Print every record below exactly as it stands, but leave out the pictures.

START Data for this exercise

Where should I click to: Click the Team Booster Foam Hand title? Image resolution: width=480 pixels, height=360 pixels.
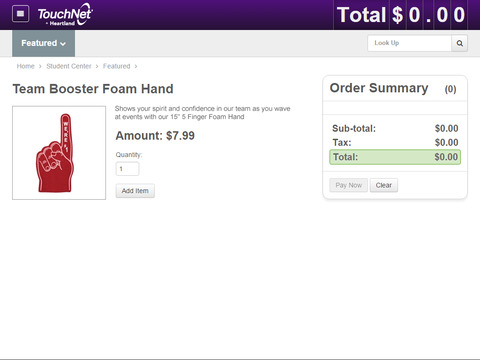[x=93, y=89]
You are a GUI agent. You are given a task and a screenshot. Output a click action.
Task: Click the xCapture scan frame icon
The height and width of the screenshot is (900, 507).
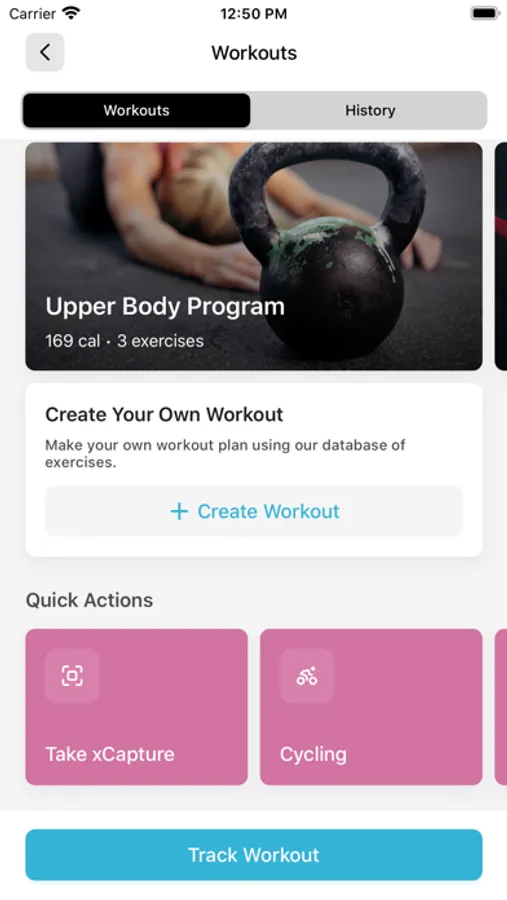[x=72, y=676]
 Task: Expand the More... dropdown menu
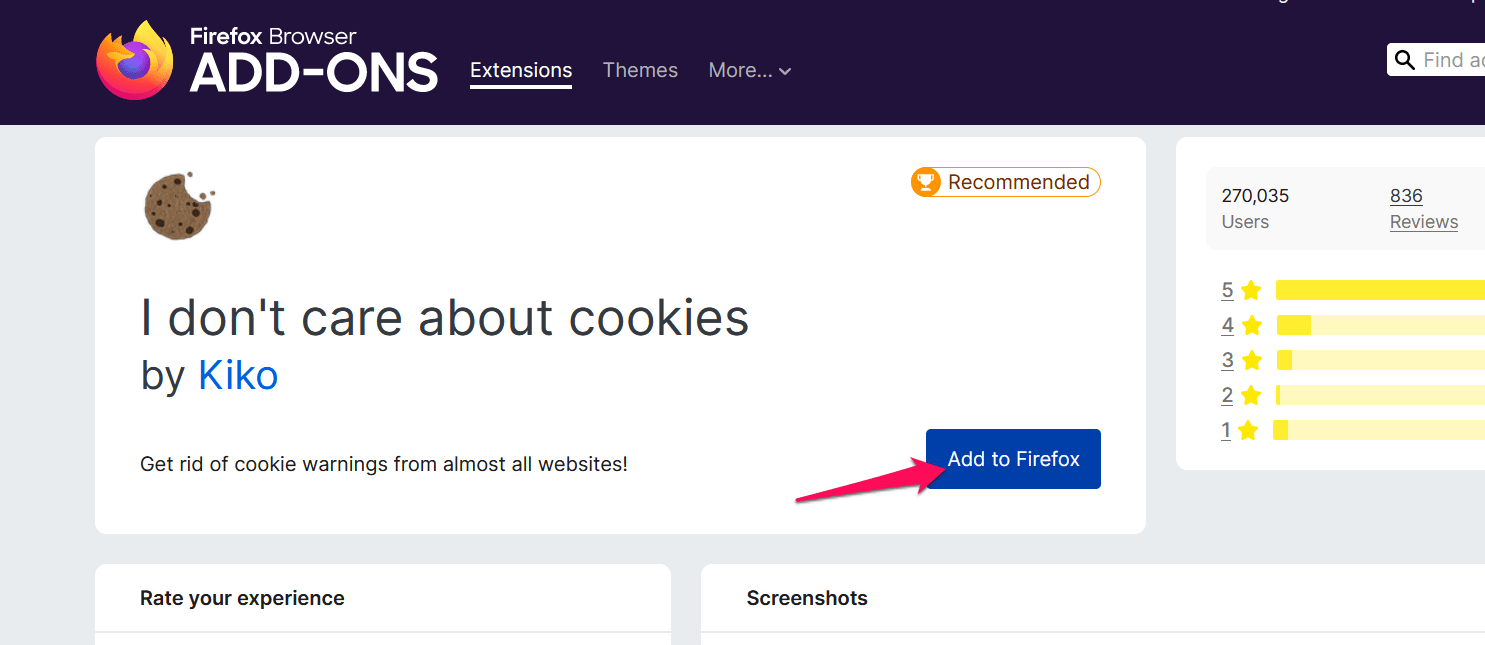[750, 70]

END Data for this exercise

**Answer below**
Where should I click to: Click the Team Booster Foam Hand title? Image resolution: width=480 pixels, height=360 pixels.
[x=93, y=89]
You are a GUI agent. You are given a task and a screenshot. Output a click action.
Task: Click the xCapture scan frame icon
The height and width of the screenshot is (900, 507).
[x=72, y=676]
 Task: Expand the More... dropdown menu
[750, 70]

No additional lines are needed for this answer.